Saved entries:
==========

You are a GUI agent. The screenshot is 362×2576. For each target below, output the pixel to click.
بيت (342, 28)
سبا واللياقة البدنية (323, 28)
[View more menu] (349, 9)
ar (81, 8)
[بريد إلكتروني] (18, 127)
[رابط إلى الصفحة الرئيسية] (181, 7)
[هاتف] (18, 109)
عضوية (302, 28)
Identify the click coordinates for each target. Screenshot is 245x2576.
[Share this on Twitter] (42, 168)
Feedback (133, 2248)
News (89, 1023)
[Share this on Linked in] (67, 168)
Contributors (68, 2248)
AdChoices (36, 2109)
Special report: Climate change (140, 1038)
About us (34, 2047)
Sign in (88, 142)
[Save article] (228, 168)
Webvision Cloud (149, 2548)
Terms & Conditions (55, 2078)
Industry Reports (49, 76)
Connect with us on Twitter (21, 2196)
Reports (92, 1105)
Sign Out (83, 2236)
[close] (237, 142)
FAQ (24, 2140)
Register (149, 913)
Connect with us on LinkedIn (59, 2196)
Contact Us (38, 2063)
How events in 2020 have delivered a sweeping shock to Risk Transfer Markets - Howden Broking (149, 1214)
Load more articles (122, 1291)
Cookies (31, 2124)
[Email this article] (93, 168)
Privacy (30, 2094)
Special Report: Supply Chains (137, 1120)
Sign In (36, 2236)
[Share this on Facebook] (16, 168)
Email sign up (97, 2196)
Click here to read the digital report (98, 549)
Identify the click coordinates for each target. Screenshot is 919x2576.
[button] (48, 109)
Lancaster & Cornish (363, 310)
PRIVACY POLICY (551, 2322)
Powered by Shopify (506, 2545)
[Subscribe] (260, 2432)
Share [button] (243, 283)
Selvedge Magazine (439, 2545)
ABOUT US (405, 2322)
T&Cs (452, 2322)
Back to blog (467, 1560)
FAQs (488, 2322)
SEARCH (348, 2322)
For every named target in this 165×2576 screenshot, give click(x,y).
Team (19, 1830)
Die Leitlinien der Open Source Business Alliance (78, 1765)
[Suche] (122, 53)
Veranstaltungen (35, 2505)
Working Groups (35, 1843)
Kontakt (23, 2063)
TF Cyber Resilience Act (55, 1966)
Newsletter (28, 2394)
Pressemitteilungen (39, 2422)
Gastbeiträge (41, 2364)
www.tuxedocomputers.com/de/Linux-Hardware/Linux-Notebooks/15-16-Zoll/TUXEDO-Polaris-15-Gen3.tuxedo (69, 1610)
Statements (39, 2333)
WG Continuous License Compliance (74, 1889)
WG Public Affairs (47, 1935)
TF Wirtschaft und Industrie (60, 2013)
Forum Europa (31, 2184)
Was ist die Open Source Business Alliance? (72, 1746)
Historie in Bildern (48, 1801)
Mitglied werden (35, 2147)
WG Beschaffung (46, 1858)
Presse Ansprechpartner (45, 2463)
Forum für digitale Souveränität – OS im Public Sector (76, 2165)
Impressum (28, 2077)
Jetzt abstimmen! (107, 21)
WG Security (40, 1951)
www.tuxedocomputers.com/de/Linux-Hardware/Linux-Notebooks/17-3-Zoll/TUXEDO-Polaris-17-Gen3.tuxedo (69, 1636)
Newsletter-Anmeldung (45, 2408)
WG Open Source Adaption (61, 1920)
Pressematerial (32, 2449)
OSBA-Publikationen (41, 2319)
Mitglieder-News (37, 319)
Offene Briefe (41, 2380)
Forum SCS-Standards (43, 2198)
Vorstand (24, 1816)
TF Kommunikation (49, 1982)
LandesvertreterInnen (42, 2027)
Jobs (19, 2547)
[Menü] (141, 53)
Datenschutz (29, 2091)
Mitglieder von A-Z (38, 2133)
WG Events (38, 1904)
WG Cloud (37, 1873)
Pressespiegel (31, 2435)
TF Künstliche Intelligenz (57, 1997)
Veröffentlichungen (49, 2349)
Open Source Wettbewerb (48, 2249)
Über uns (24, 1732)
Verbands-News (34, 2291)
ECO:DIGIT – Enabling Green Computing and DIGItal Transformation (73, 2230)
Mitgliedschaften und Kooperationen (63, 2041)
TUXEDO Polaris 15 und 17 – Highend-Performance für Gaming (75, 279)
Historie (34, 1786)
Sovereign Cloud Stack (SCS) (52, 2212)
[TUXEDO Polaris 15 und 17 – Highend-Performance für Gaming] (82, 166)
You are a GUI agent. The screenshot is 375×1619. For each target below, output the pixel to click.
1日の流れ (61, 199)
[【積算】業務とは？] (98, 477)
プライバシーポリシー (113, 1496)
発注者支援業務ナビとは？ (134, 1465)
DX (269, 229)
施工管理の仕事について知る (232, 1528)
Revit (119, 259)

==========

__EXERCISE__: In the entries above, the lines from the one bearing "Reports (92, 1105)" up to and including the one bearing "Special Report: Supply Chains (137, 1120)" should be transcribed exactly; no other line is wanted.

__ANSWER FOR THE TASK__:
Reports (92, 1105)
Sign Out (83, 2236)
[close] (237, 142)
FAQ (24, 2140)
Register (149, 913)
Connect with us on LinkedIn (59, 2196)
Contact Us (38, 2063)
How events in 2020 have delivered a sweeping shock to Risk Transfer Markets - Howden Broking (149, 1214)
Load more articles (122, 1291)
Cookies (31, 2124)
[Email this article] (93, 168)
Privacy (30, 2094)
Special Report: Supply Chains (137, 1120)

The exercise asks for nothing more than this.